### Passage shown
Dr. Devendra Shrimali
Dr. Dharmesh Motwani

Impact of Capital structure on Firm’s Profitability: A Study of Selected listed Cement Companies in India

Mr. Bhushan Singh* & Dr. Mohinder Singh**

Research Scholar, Department of Accounting and Finance, School of Business and Management Studies, Central University of Himachal Pradesh, Dharamshala, Himachal Pradesh, India- 176206

Mobile: 91-941-8459015 Email:

Assistant Professor, Department of Accounting and Finance, School of Business and Management Studies, Central University of Himachal Pradesh, Dharamshala, Himachal Pradesh, India- 176206

Mobile: 91-941-8459015 Email:


The objective of this study is to investigate the impact of capital structure on firm’s profitability through the selected cement companies in India. The study is based on secondary data i.e. five years financial statements collected from PROWESS data base of CMIE. Based on correlation coefficient, study found a significant negative relationship between debt and profitability meaning that companies with higher proportion of debt tend to have low profitability.

Keywords: Capital Structure, Return on Capital Employed, Gross Profit.

JEL- G32, L61, and, O53


Cement industry is among the one of largest industries of the world and occupies the predominant place as one of the basic industry for development and it has capacity to provide employment opportunities for large no of people. Cement rank next to steel in construction material and so is the basis of all modern construction.

India’s cement industry is world second largest industry with the share of around 7 percent of total world cement production being china on the top with share of around 35 percent of total world cement production. In year 2014 Indian cement industry has completed its 100 years of existence. In its journey of a century, there had been several period in which cement industry is hit hard due to Government policies while some spell provided relief too. Through all this, the constant has been a continuous shortfall in the infrastructure support – power, coal and railway wagons (Source: Ministry of Commerce).

The exponential growth posted by the cement industry can be seen from the fact that the cement industry took 83 long years to touch the first 100 Mt. capacity, while for adding the second and third 100 Mt. mark, the period was substantially compressed to 11 years and 3 years respectively. The cement industry reached over 300 Mt. cement capacity and 168 Mt. productions in 2007-08. During year 2009-10 to 2013-14 industry has recorded about 65 percent growth in production. As we all know cement plays an important role in developing and shaping the nation, so one should study and try to give some suggestion to improvement of the industry. (Source: - ministry of commerce, government of India, cement manufacturer association o, Department of industrial policy and promotion (DIPP) and Cement Corporation of India).

### Instruction 1
Which keywords does the capital structure study list?

### The input
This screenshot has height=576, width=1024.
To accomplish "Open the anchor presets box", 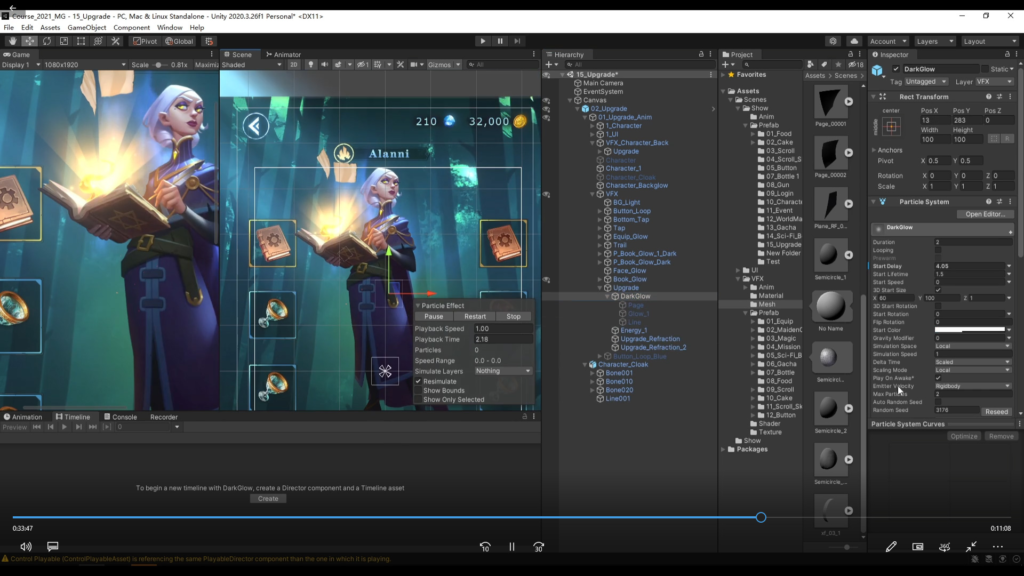I will click(891, 125).
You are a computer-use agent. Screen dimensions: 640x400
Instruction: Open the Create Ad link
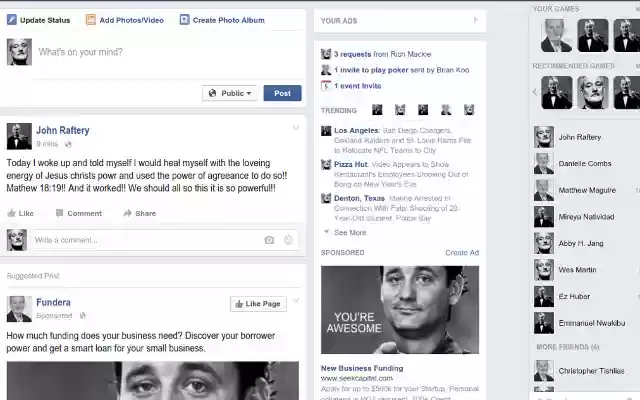(462, 253)
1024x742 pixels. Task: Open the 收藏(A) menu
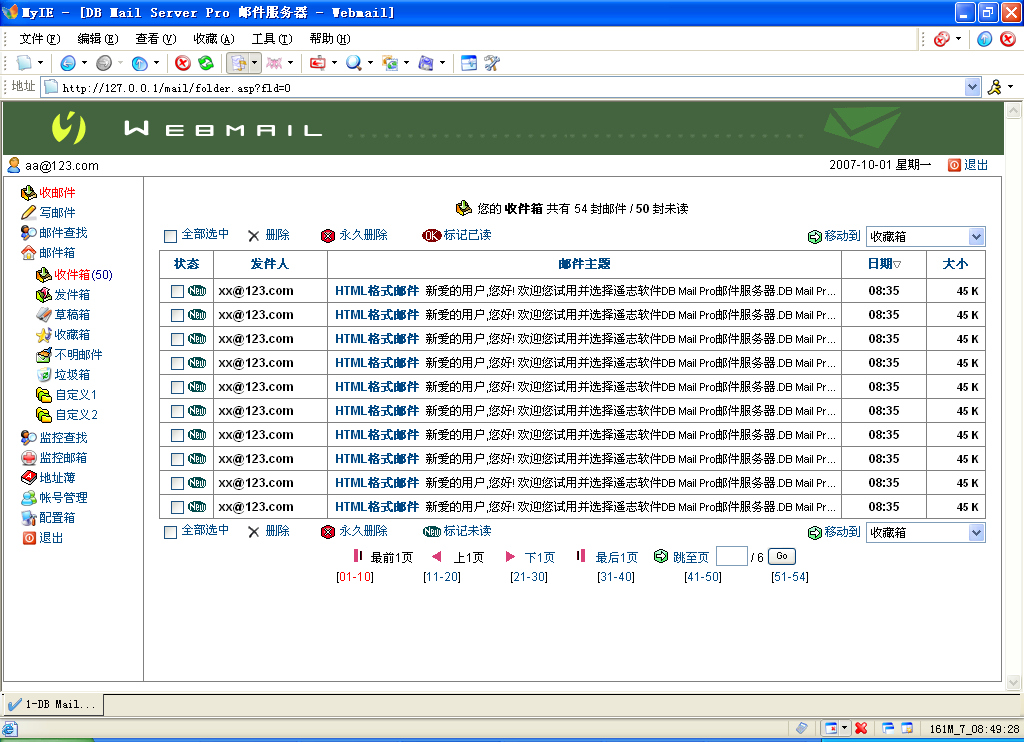point(213,39)
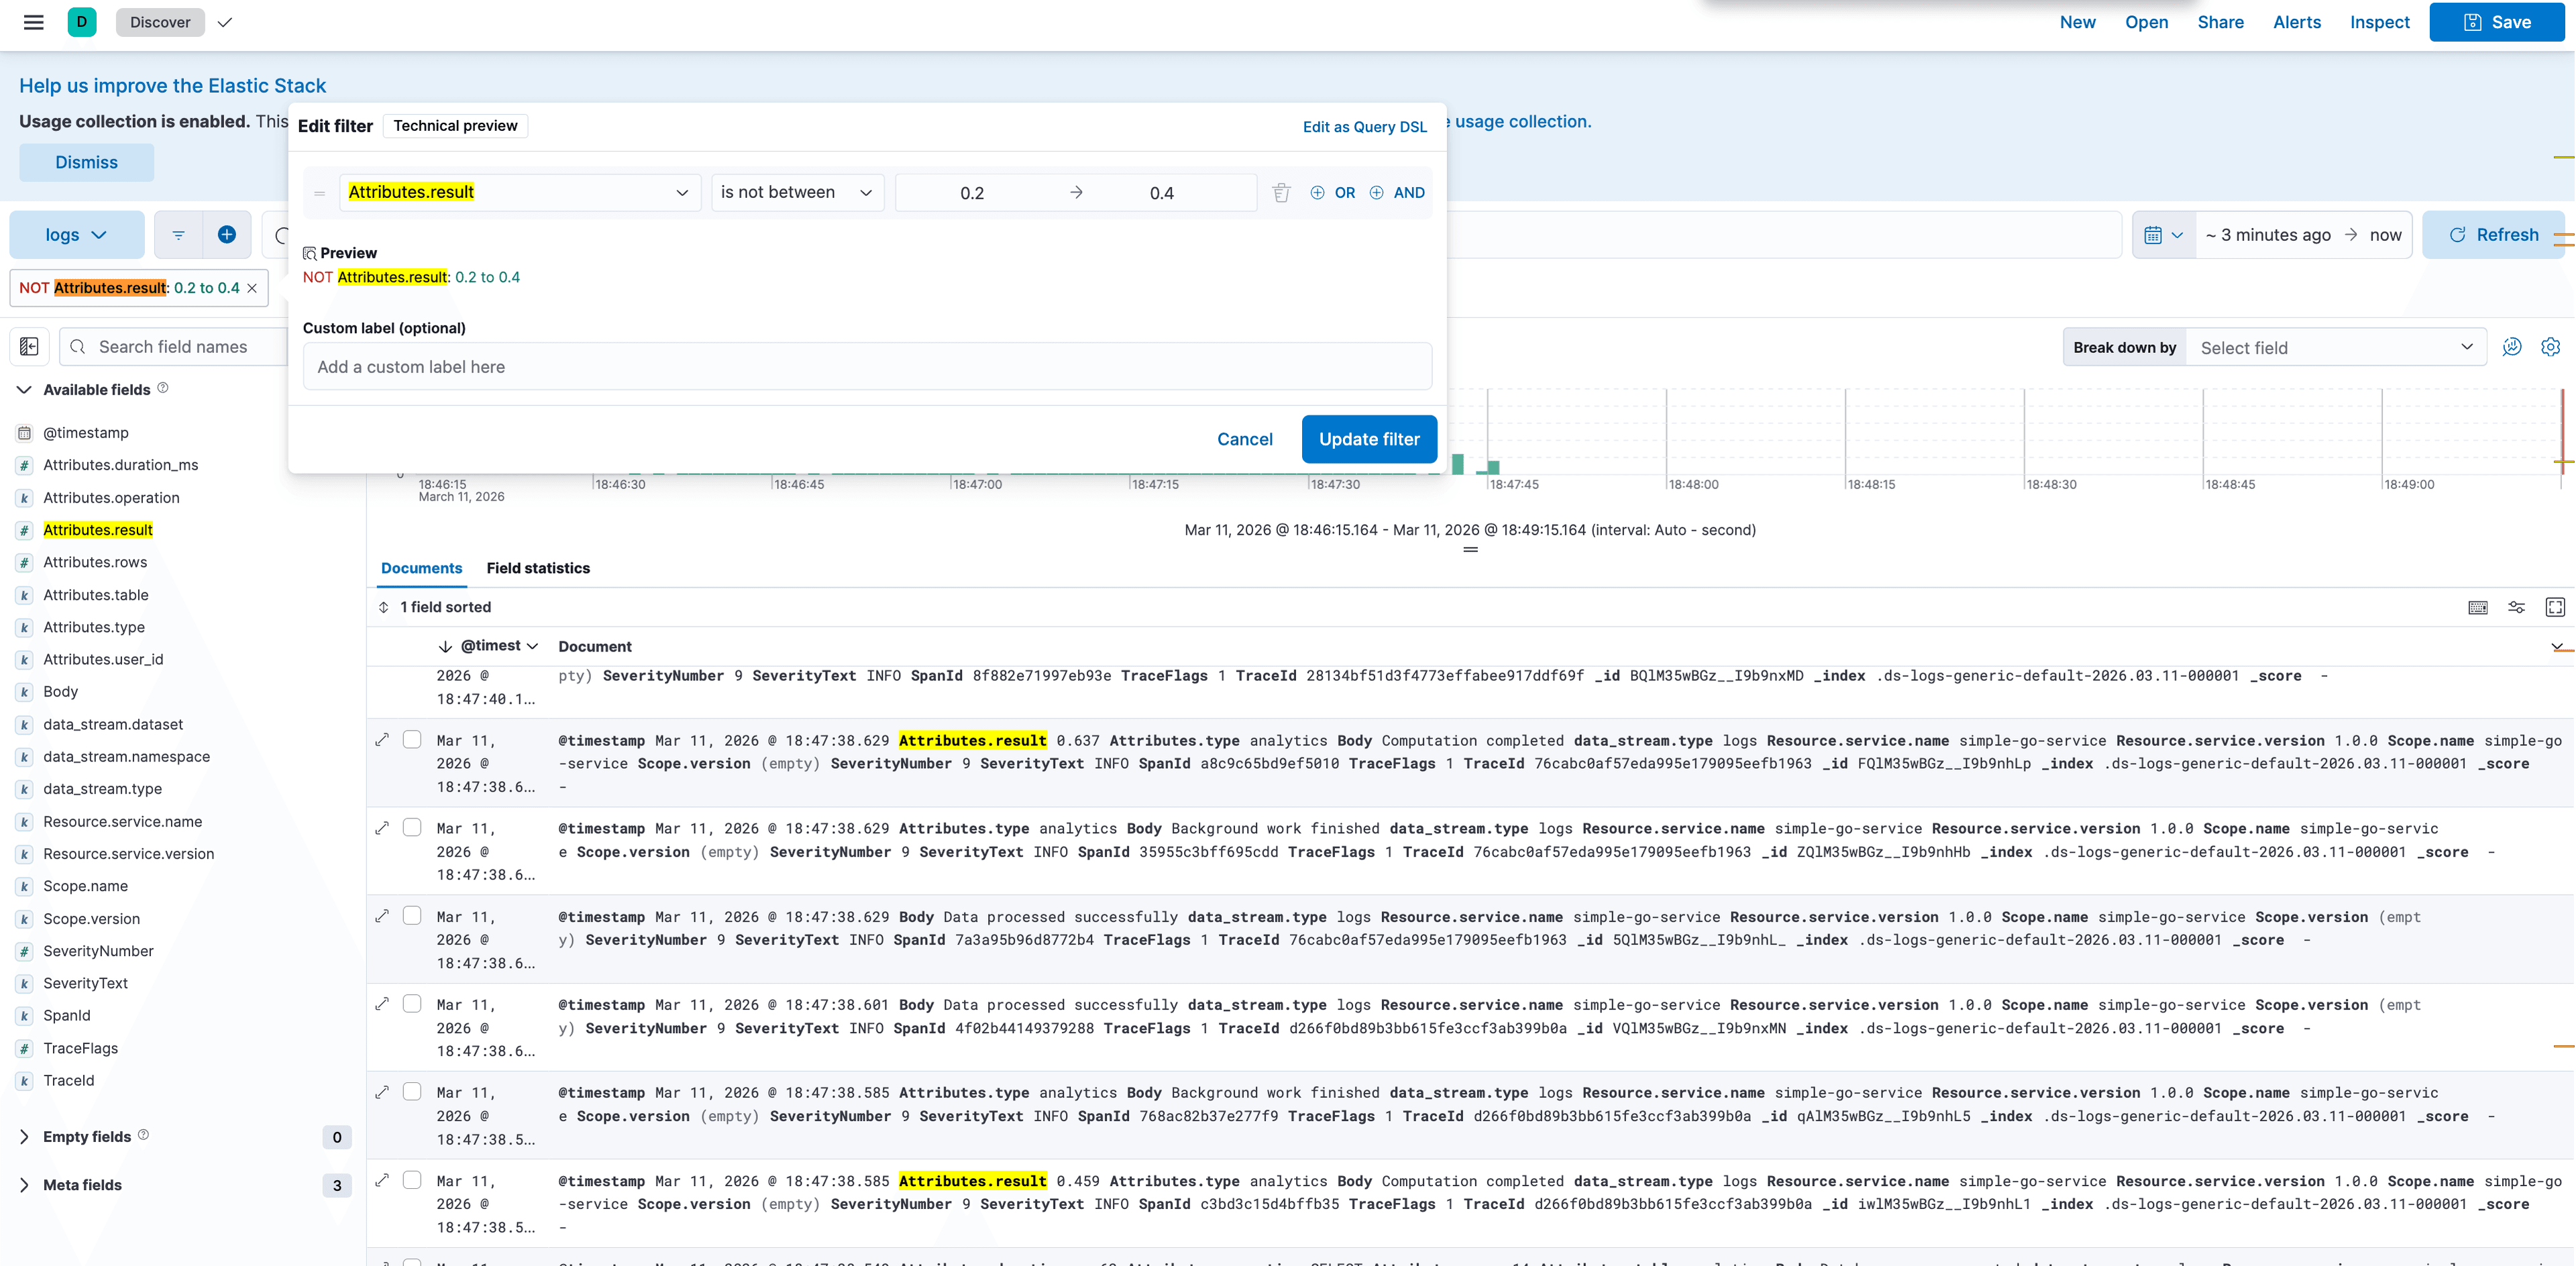Select the checkbox on the Background work finished row

coord(412,827)
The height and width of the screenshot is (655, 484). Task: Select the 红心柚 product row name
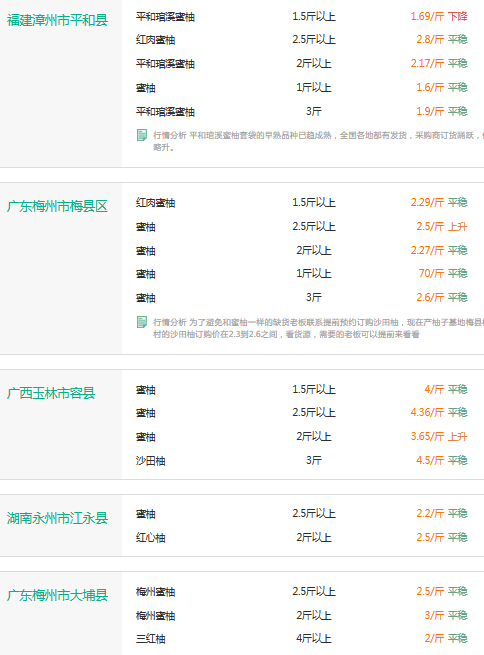click(150, 538)
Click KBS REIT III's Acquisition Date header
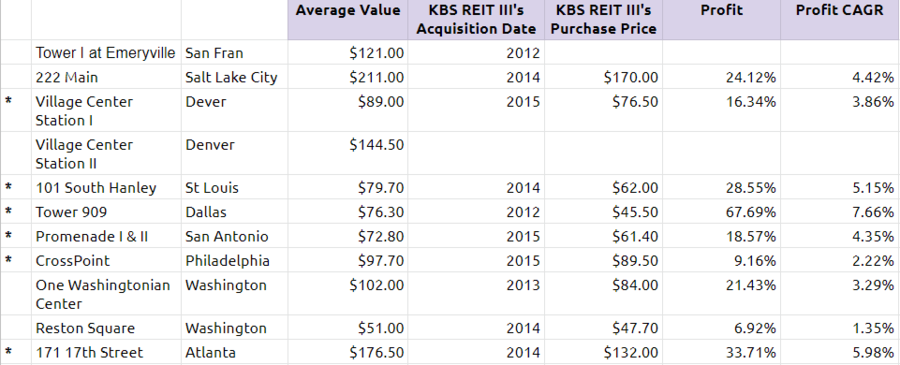Screen dimensions: 900x365 point(476,20)
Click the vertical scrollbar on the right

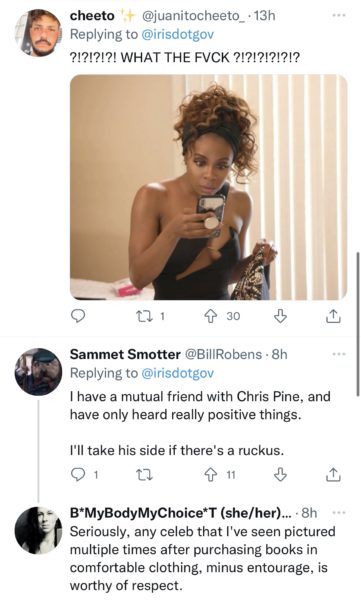pyautogui.click(x=358, y=324)
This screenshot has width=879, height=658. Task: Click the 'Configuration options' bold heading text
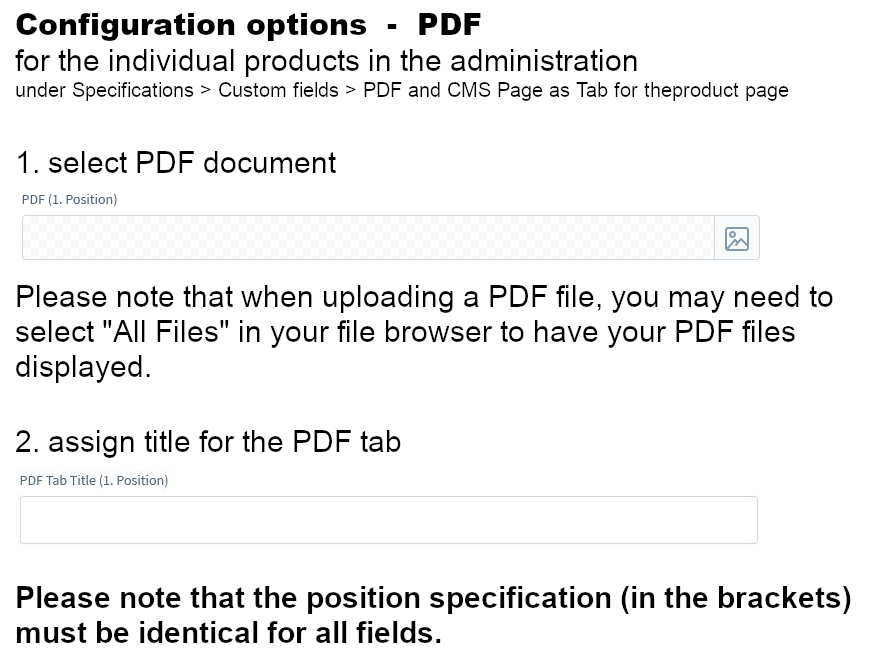click(191, 26)
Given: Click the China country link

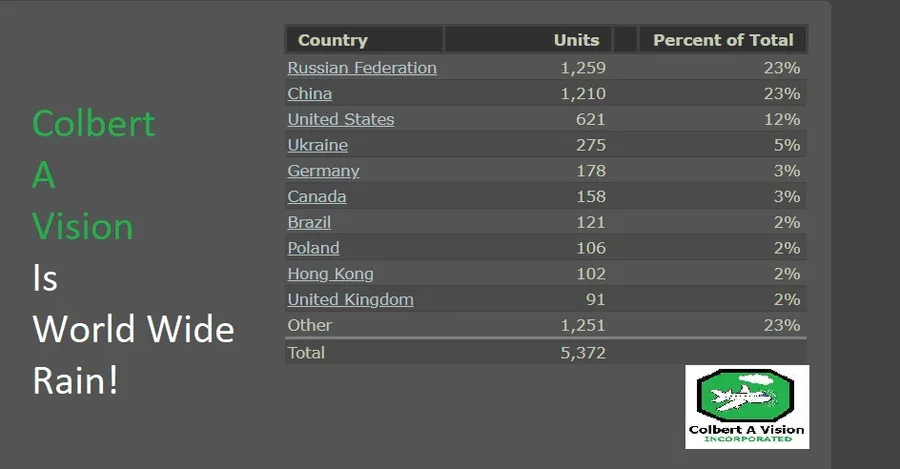Looking at the screenshot, I should point(310,94).
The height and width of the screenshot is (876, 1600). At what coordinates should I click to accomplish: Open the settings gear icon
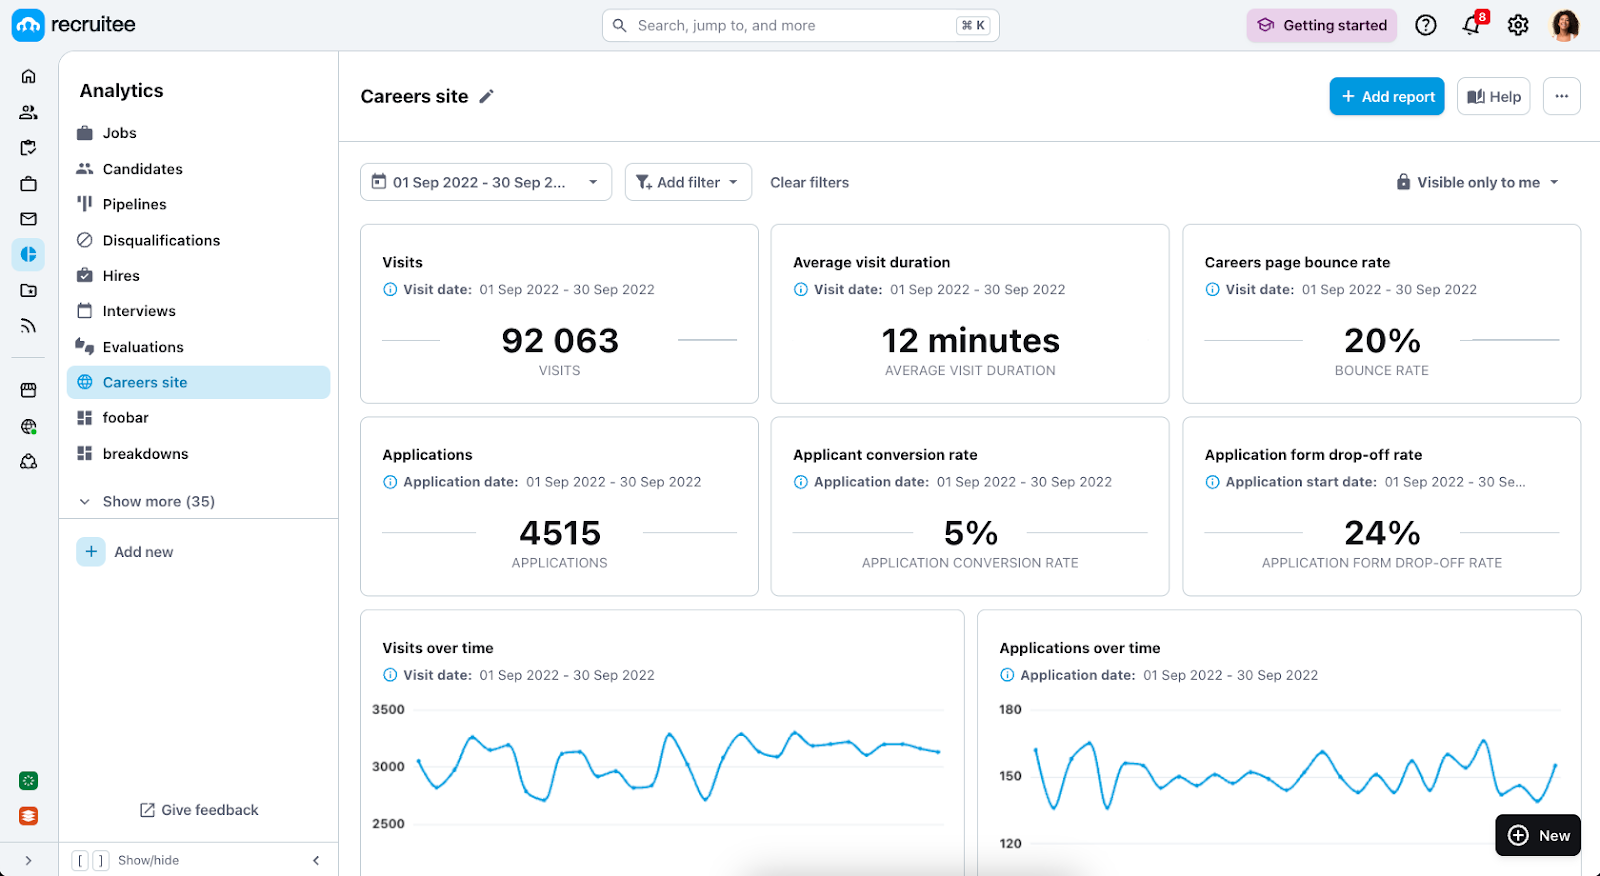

### Instruction 2
Can you output the entries from the line with "You are a computer-use" through the end of the entries as a JSON list of strings, one per line, skipping blank lines and leaving the pictures out?

### Correct output 1
Capital Structure, Return on Capital Employed, Gross Profit

### Correct output 2
[
  "You are a computer-use agent. Screen dimensions: 640x400",
  "Instruction: Open the Create Ad link",
  "(462, 253)",
  "1024x742 pixels. Task: Open the 收藏(A) menu",
  "point(213,39)",
  "Select the checkbox on the Background work finished row",
  "coord(412,827)",
  "The height and width of the screenshot is (655, 484). Task: Select the 红心柚 product row name",
  "click(150, 538)",
  "Click KBS REIT III's Acquisition Date header",
  "Screen dimensions: 900x365 point(476,20)",
  "Click the vertical scrollbar on the right",
  "pyautogui.click(x=358, y=324)",
  "This screenshot has width=879, height=658. Task: Click the 'Configuration options' bold heading text",
  "click(191, 26)",
  "Given: Click the China country link",
  "Looking at the screenshot, I should point(310,94).",
  "The height and width of the screenshot is (876, 1600). At what coordinates should I click to accomplish: Open the settings gear icon"
]